Explain the JAK / STAT pathway after STAT binding (3)
- now the STAT TF’s have been recruited to the phosphorylated receptor, the JAKS phosphorylate the recruited STATS.
- once phosphorylated, the STATS dimerize (bind each other) giving rise to many STAT dimer possibilities
- this dimer gets translocated to the nucleus where the TF turns on ISG’s
explain briefly the IFN specific JAK / STAT pathway.
- IFN 1 binds the receptor
- JAK1 and TYK2 (JAK kinases) phosphorylate the receptor tail which leads to STAT phosphorylation
- STAT 1 and STAT2 heterodimerize
- IRF9 binds the dimer and aids it into the nucleus
- this complex sits on DNA at ISG’s causes transcription.
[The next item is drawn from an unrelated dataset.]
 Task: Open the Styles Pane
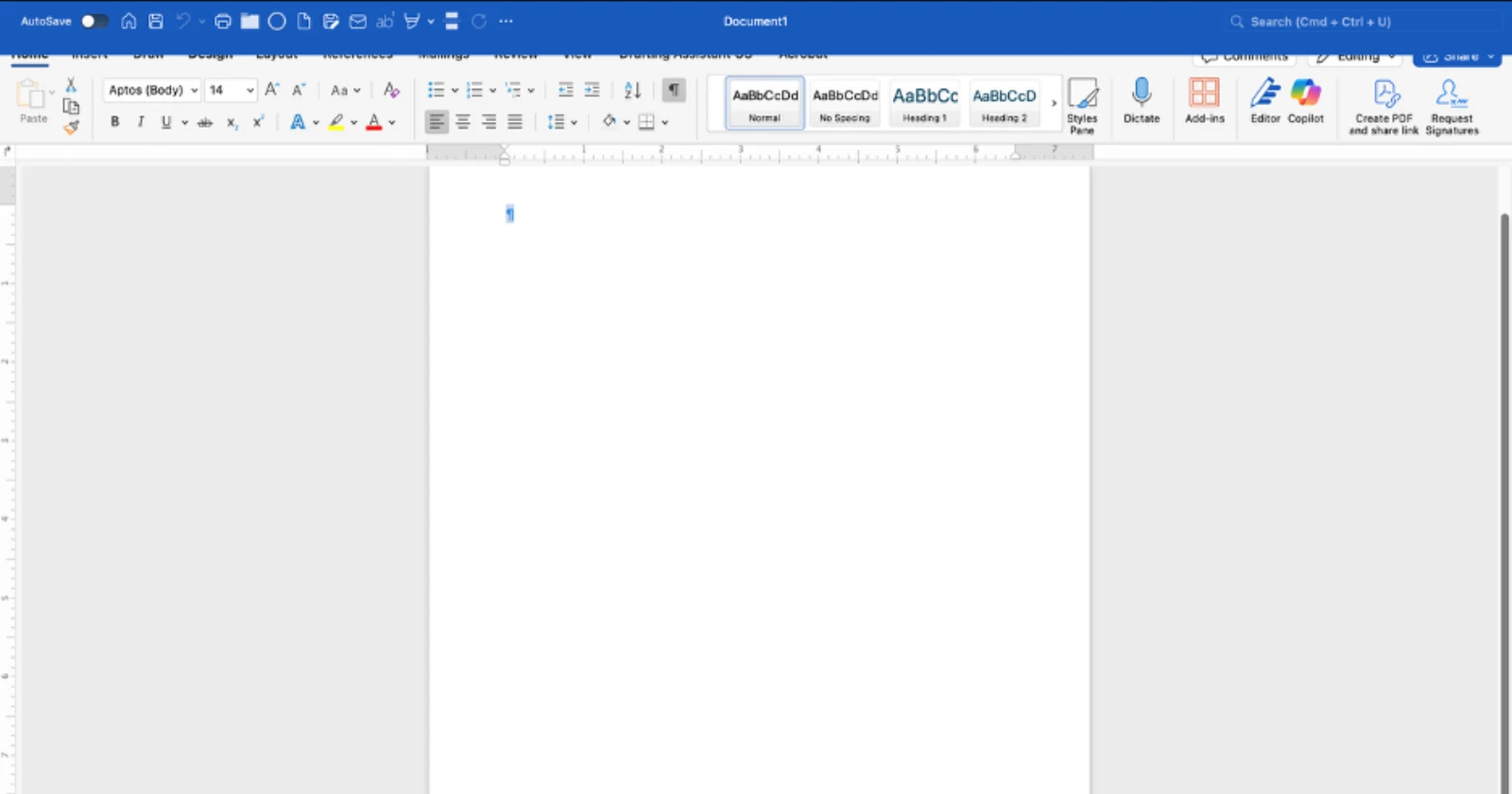(x=1082, y=105)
what are the results of IFN receptor stimulation and ISG activation?
the IRF9 (STAT1/2) complex (collectively called ISGF3) activates ISG's which cause the production of many proteins (many unknown functionality). The net response is the cell going into an "anti-viral" state. In this state, if the cell gets infected at all by the virus it will immediately begin apoptosis and die.
what is PKR?
one of the proteins translated for the antiviral state. (probs don’t need to know)